Mit Leibls späten Ausstellungserfolgen, etwa auf der Großen Berliner Kunstausstellung 1895, und der Verleihung der Großen Goldenen Medaille im September desselben Jahres war auch der sprunghafte Anstieg seines Marktwertes verbunden.
Das im folgenden Jahr gemalte Porträt seiner Nichte Felicia Kirchdorffer, einer begabten Konzertpianistin, steht exemplarisch für das Spätwerk des Malers, in dem er seine schon früh ausgeprägte Begabung für das Porträt wiederbelebte und zu neuen Ausdrucksformen steigerte. Seit jeher hatte Leibl seine Modelle im engsten Freundes- und Familienkreis gefunden, da er kaum offizielle Aufträge erhielt. Seine Nichte hat er Mitte der 1890er-Jahre mehrfach porträtiert. Hier sei auf den 2009 aus dem Besitz der Familie des Künstlers in der Villa Grisebach, Berlin, zur Auktion gelangten „Studienkopf einer jungen Dame mit flachem Hut (Bildnis Felicia Kirchdorffer)“ verwiesen. Die beiden im selben Jahr entstandenen Bildnisse beziehen ihre Spannung aus dem Gegensatz des sanften Gesichtsausdrucks mit dem lebendig vibrierenden, abstrakten Hintergrund.

Wolfgang Cortjaens

Details about this work

Beschriftung: Unten rechts signiert und datiert: "W. Leibl 96"
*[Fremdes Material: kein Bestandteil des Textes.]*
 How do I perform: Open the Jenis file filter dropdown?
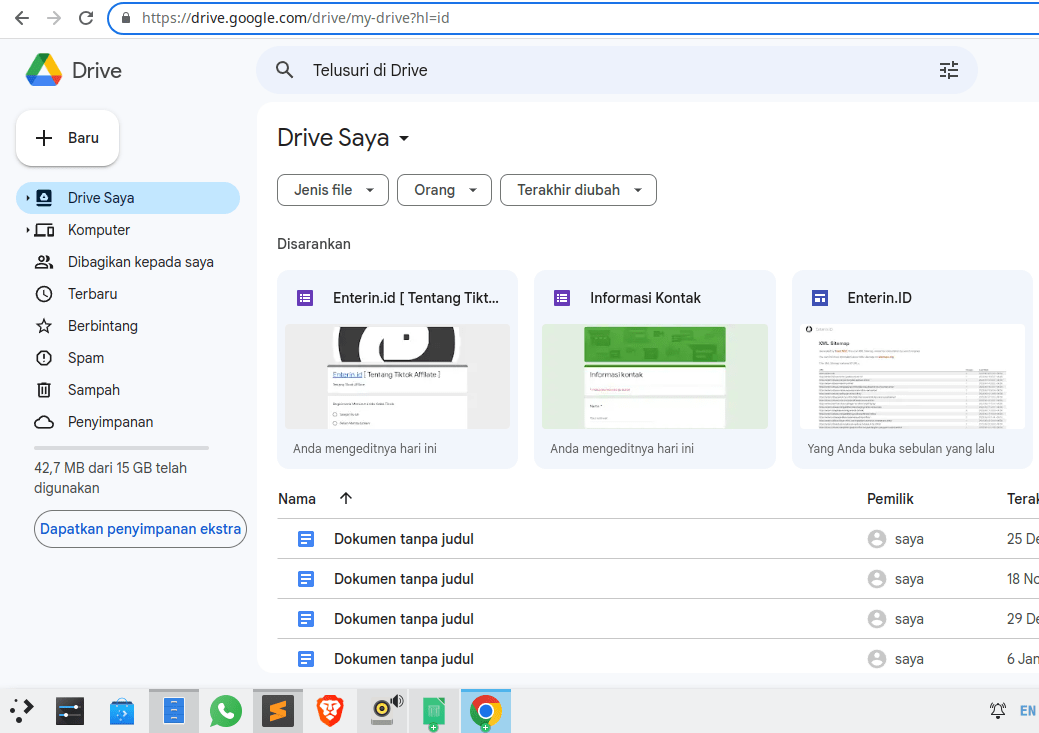coord(332,189)
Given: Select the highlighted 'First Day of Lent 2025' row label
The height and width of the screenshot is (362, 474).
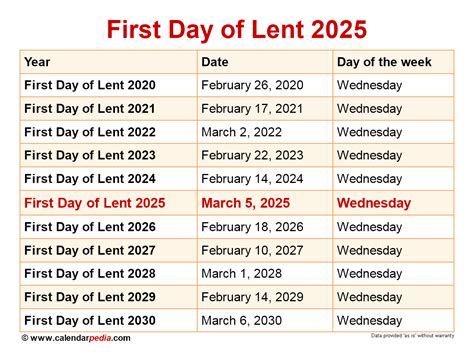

Wilhelm Leibl (1844 - 1900), 1896 - ? (1); [...] (2); Slg. Felix Koenigs (1846 - 1900), Berlin, ? - 1900 (3); Vermutlich vererbt an dessen Nichte Slg. Cornelie Hoetzsch (geb. Koenigs, 1879 - 1945), Berlin, 1900 - 1945 (4); Vererbt an deren Schwester Constance Koenigs (auch Iris-Konstanze Koenigs (Lebensdaten bislang unbekannt), München, in oder nach 1945 - ? (5); Erbteilung 1965 (6); ?Privatsammlung, Hamburg, ? – 28.4.1965 (7); Aukt. Kunsthaus Lempertz, Köln, Nr. 328, 28.4.1965 (8); Ankauf von dort durch die Stiftung zur Förderung der Hamburgischen Kunstsammlungen (heute: Stiftung Hamburger Kunstsammlungen), Hamburg, 28.4.1965 (9); seitdem Dauerleihgabe an die Hamburger Kunsthalle

1) Es ist zu klären, wann, wie, an wen und für wie viel Leibl das Werk verkaufte oder gab.
2) Bislang unbekannte Provenienz/en.
3) Siehe Ausstellung der Sammlung Felix Koenigs, hrsg. von Hugo von Tschudi, Ausst.-Kat. Nationalgalerie / März-April, Berlin 1901, S. 12, Nr. 34; dort mit Titel: „Bildnis einer jungen Dame“. Felix Koenigs war Bankier und Teilhaber des Bankhauses Delbrück, Leo & Co, Berlin. Im Jahr 1884 begann er Kunstwerke zu sammeln. Sammlungsschwerpunkt waren mehrheitlich (deutsche) Künstler der zweiten Hälfte des 19. Jahrhunderts. Ein Großteil der Werke blieb nach Koenigs Tod im Privatbesitz, vermutlich in Familienbesitz.. Einzelne Werke übergaben die Erben 1901 als Geschenk an die Berliner Nationalgalerie. Diese Werken sind im Katalog durch ein Sternchen gekennzeichnet. Vgl. Ausstellung der Sammlung Felix Koenigs, hrsg. von Hugo von Tschudi, Ausst.-Kat. Nationalgalerie / März-April, Berlin 1901, S. 3-6.
4) Alfred Hentzen: Hamburger Kunsthalle. Erwerbungen für die Gemälde-Galerie im Jahre 1965, in: Jahrbuch der Hamburger Kunstsammlungen 11, 1966, S. 157-178, hier S. 170.
5) Alfred Hentzen: Hamburger Kunsthalle. Erwerbungen für die Gemälde-Galerie im Jahre 1965, in: Jahrbuch der Hamburger Kunstsammlungen 11, 1966, S. 157-178, hier S. 170.
6) Alfred Hentzen: Hamburger Kunsthalle. Erwerbungen für die Gemälde-Galerie im Jahre 1965, in: Jahrbuch der Hamburger Kunstsammlungen 11, 1966, S. 157-178, hier S. 170.
7) Vermutung basiert auf einer bislang nicht verifizierbaren vertraulichen Auskunft aus dem deutschen Kunsthandel.
8) Siehe Alte Kunst, Auktion 481, 28.-30.4., Lempertz, Köln 1965, Nr. 481, S. 40; dort mit Titel: „Damenbildnis“. Siehe: Rückseitenbefund, Dr. Ute Haug, 30.1.2003 (in Werkakte). Der Schätzpreis war auf 65.000 Deutsche Mark angesetzt.
9) Vgl. HAHK: 32-223.5 Ankäufe für die Galerie 1.4.1962 bis 31.12.1967. Zuschlag bei 102.000 Deutsche Mark, Ankaufspreis 117.300 Deutsche Mark (DM). Siehe auch SHK Archiv, Protokolle 1956 - 1969, Protokoll 23.4.1965, S. 1, Punkt 1.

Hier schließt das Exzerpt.